For years, liberal university professors, administrators and indoctrinated “intellectual” graduates have infiltrated government and media, tackling politics and policy as they’re practiced on campus, acting in the mistaken belief that learning about things is the same as doing them, while dismissing the possibility that what they’ve taught, thought and learned may be wrong.

The stakes on campus are generally trivial, but exporting institutional attitudes into government can cause nontrivial problems.

The real world isn’t a faculty lounge, academic exercise or lab experiment. The world is inhabited by billions of real people whose trillions of large and small daily personal decisions affect individuals’ and families’ chances to survive in an indifferent world. But the world is no more indifferent to them than are arrogant academics and their “intellectual” progeny who imagine themselves to be sufficiently knowledgeable to make decisions for and set policy affecting everyone.

Americans have long been victimized by academic influences in government. The notion of liberal intellectual/political hegemony began with the administration of President Woodrow Wilson (1913-21), progressive Virginia Democrat, overt racist, Ph.D., professor at and president of Princeton University – and the first president to reject America’s founding principles.

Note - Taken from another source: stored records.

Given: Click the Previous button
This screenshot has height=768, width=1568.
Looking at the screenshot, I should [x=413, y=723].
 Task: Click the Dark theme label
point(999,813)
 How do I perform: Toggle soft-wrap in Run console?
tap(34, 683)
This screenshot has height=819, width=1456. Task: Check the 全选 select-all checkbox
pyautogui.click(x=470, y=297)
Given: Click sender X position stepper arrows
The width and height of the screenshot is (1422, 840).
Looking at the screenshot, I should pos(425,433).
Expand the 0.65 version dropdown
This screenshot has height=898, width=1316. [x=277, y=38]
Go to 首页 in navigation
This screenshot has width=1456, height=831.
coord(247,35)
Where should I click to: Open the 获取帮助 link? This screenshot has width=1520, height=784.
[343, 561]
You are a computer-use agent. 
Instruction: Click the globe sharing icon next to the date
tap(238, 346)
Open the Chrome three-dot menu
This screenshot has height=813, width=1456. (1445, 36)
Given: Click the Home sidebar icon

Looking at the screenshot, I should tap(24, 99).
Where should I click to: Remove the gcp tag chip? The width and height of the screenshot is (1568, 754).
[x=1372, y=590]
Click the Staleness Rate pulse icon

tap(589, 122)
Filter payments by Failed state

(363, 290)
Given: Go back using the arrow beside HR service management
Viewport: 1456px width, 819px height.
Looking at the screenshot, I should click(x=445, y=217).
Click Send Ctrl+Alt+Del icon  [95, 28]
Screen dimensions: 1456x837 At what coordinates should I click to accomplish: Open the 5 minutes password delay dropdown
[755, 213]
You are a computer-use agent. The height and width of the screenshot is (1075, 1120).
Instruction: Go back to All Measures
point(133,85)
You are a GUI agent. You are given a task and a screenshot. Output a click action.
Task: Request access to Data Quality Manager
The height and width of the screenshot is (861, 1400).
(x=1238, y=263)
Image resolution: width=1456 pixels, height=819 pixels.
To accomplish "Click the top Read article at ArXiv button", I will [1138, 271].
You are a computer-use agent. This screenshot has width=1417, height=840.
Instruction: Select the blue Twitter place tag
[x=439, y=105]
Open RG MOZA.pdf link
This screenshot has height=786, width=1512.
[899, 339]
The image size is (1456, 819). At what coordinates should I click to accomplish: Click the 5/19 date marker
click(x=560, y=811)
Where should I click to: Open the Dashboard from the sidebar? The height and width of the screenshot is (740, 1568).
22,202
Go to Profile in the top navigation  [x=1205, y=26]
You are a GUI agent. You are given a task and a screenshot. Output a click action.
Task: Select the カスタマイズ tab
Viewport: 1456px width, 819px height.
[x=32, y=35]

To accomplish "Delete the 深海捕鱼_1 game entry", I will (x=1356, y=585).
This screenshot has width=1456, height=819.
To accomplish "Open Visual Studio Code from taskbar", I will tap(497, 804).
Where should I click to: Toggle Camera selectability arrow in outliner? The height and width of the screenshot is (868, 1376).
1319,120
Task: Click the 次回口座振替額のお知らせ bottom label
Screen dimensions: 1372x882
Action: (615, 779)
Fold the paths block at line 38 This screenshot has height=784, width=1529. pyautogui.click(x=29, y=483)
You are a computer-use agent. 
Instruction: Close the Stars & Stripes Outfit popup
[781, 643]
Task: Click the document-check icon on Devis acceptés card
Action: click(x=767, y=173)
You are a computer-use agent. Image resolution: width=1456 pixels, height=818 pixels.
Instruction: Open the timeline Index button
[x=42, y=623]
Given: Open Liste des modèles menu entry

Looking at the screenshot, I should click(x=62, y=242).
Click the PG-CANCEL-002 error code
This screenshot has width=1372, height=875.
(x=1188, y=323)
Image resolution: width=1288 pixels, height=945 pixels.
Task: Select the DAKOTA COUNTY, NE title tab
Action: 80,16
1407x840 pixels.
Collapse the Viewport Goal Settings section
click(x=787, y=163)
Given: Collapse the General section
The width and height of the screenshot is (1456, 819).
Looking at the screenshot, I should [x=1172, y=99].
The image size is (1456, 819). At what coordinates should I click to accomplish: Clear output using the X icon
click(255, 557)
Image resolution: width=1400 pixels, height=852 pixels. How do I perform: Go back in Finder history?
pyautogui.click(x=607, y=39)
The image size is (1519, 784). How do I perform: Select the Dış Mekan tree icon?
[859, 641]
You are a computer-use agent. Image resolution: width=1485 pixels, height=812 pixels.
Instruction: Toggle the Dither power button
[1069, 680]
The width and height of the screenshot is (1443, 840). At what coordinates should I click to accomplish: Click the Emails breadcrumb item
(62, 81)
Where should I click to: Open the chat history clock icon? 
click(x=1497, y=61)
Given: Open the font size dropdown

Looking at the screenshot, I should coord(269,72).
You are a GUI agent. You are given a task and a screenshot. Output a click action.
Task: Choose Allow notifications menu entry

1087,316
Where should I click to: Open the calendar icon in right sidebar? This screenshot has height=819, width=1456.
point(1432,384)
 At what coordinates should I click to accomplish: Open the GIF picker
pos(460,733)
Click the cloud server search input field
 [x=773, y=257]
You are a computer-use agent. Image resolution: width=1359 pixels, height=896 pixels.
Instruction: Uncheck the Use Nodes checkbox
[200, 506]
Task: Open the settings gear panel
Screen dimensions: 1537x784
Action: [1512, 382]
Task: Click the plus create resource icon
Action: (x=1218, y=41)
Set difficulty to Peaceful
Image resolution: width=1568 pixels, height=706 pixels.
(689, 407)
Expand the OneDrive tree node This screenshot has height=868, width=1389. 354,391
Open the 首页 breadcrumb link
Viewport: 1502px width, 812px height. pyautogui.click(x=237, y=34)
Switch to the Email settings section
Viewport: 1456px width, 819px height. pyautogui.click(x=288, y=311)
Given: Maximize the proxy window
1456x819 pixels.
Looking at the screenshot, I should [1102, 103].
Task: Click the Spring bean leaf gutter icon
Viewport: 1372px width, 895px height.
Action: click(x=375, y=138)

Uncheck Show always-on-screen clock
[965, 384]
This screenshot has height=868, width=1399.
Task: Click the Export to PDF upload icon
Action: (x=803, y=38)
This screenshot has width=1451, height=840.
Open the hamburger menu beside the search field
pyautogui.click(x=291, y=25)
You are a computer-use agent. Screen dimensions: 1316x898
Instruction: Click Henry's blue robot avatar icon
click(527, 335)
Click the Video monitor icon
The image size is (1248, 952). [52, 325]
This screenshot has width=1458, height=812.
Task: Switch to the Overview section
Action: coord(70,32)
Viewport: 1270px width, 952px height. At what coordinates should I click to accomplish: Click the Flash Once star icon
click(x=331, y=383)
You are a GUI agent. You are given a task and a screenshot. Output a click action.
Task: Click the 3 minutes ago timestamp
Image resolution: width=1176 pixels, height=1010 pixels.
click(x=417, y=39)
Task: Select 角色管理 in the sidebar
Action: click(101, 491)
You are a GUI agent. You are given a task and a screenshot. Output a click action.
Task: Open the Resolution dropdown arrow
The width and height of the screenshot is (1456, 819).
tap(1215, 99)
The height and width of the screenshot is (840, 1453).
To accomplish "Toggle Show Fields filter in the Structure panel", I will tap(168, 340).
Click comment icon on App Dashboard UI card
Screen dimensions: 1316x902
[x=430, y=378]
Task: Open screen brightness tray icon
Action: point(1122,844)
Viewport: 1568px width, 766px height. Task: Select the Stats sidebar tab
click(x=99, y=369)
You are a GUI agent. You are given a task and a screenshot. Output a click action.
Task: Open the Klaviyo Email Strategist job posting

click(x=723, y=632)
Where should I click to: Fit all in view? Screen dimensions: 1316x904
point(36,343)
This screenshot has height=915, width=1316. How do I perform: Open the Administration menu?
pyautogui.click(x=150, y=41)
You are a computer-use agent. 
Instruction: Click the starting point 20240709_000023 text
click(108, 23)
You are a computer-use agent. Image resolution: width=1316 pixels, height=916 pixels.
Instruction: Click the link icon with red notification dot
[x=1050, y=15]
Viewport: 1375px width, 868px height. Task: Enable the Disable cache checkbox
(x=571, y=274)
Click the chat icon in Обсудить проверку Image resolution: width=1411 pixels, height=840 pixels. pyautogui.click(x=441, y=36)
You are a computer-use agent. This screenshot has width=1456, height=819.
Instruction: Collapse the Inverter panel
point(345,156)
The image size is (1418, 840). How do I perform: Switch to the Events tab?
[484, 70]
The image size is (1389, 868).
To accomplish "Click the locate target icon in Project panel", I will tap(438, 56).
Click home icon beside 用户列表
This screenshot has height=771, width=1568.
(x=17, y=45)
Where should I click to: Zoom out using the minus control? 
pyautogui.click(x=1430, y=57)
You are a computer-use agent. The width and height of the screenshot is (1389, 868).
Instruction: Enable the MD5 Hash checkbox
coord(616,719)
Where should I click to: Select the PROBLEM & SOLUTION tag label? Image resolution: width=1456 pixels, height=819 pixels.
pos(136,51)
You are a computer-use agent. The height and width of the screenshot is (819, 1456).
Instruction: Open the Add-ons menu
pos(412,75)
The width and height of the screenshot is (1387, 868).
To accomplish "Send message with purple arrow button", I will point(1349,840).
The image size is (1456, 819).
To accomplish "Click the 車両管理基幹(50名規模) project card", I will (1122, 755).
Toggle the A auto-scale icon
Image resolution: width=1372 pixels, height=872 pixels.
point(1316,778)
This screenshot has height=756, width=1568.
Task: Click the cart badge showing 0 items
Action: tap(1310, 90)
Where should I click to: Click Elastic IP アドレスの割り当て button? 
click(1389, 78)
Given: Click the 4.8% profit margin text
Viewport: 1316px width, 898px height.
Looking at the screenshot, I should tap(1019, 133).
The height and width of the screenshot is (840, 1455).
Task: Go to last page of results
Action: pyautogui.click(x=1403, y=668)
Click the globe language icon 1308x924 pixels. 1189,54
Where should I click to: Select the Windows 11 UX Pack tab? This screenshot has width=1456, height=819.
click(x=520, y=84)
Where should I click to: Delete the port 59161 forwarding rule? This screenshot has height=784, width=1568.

Preferring a “living organism” that changed over time, President Wilson considered the U.S. Constitution, as written, to be obsolete. Apparently, Wilson was unaware of or, at least, impatient with the constitutional amendment process.

But, until 2009, the greatest examples of academic-inspired government disasters were engineered by President Franklin Roosevelt’s Depression-era academic appointees, the “Brain Trust.” The theme of FDR’s governing philosophy was “experimentalism.” FDR and his highly-credentialed Brain Trust approached governance like a campus lab class. They experimented constantly – tinkered, really – and failed.

The Great Depression began as a recession, escalated to full depression by Brain Trust policies that deepened and prolonged it. Other than the Brain Trust’s natural instincts to impose recovery-destroying tax increases and follow the misguided Keynesian admonition to spend indiscriminately, there was no fundamental economic principle guiding FDR’s New Deal.

The unwitting irony in modern progressivism’s unearned sense of superiority is that, like Wilson, FDR and his Brain Trust whom they still celebrate, American liberals imagine themselves to be intellectuals who embrace change and reject dogmatic adherence to the past.

Obstinately and anti-pragmatically, though, American liberals still cling to the “ideals” of FDR’s 87-year old New Deal – despite the evidence of its faults, despite its demographic, regulatory and fiscal failures, despite the actuarial unsustainability of its social legacy, despite the failures of the Obama administration’s New Deal-mimicking tax, spending and social policies, and despite ample evidence of the current administration’s economic successes.

Ironically, by embracing socialism, a scourge that’s failed everywhere, open borders, and forgiving student loan debt, among other schemes, progressive academics, media and the politicians they influence have inadvertently normalized a president whom they’ve caricaturized and ridiculed for two-plus years.